The trial of three men accused of murdering Maltese investigative journalist Daphne Caruana Galizia began today in Valletta, with British intelligence reportedly providing key assistance. For those of us who have watched the City of London’s tentacles reach into every corner of the global financial system, this case is more than a tragedy. It is a ledger of the costs of opacity.
Caruana Galizia was blown apart by a car bomb in 2017, a brutal end to a career spent exposing corruption. Her reporting targeted the Panama Papers, which revealed how the Maltese elite, including politicians, used offshore structures to hide wealth. The trial has prompted renewed scrutiny of the financial conduits that link Malta to London. British intelligence's involvement suggests that the case may uncover flows of dirty money through UK shell companies, a market in which London excels.
From a fiscal perspective, this is a reminder that corruption is not a victimless crime. It distorts markets, erodes trust in institutions, and ultimately raises the cost of capital for everyone. The Maltese economy has been a recipient of EU funds, yet it has also become a hub for online gambling and financial services that often escape proper regulation. The murder trial is a stress test for Malta's rule of law, and the outcome will have implications for gilt yields and risk premiums in the eurozone periphery.

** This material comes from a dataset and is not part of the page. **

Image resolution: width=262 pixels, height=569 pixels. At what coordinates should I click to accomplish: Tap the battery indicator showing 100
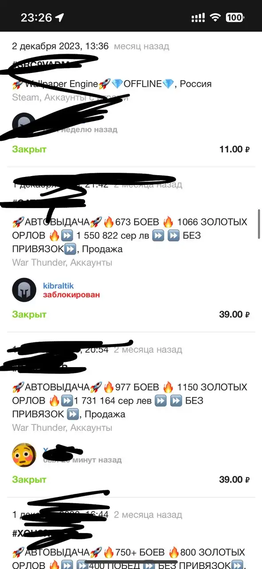234,17
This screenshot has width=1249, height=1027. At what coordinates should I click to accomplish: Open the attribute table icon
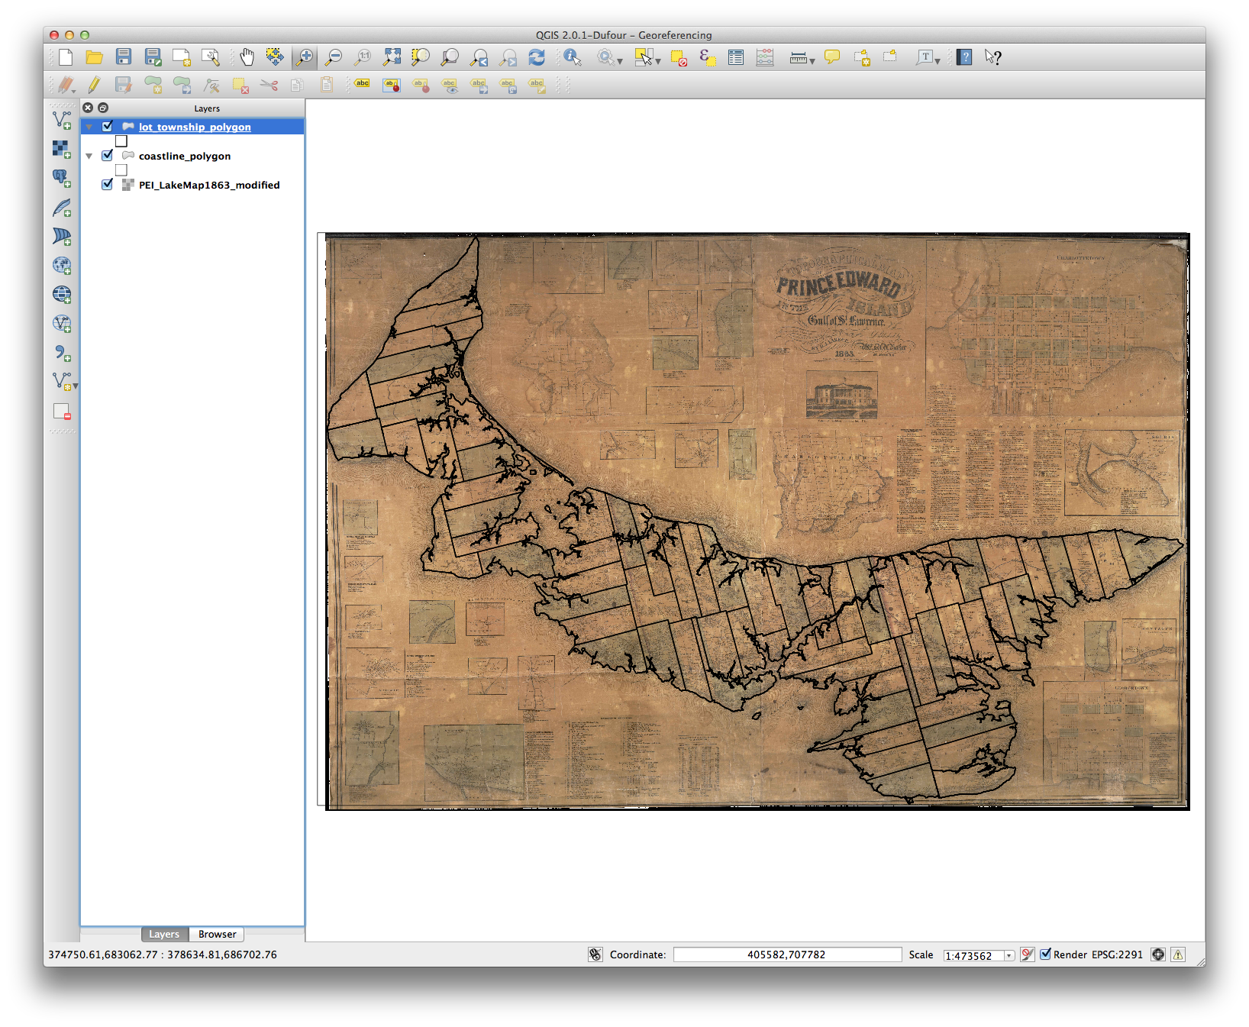(736, 57)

Market efficiency demands transparency. The Caruana Galizia case is a textbook example of what happens when transparency fails. The assassination was an attack on the accountability that markets require to function. Investors should be watching this trial closely. If the UK's intelligence assistance leads to the unraveling of a money-laundering network, we could see capital flight from Malta and a reassessment of London's role as a safe haven for suspect funds.
Central bank policy in the UK and EU has been accommodative, but loose money does not cleanse dirty books. The trial may force a reckoning with the fact that some of the liquidity sloshing around is tainted. Fiscal responsibility requires that we not only pursue the murderers but also the enablers, the accountants, the lawyers, and the bankers who turned a blind eye.
So let the trial proceed. Let the evidence be laid bare. The market will do its job: it will price in the risk. But this is a story about more than one journalist's death. It is about the bottom line of a system that still allows the corrupt to hide their wealth. And London, with its financial secrecy, has a lot of explaining to do.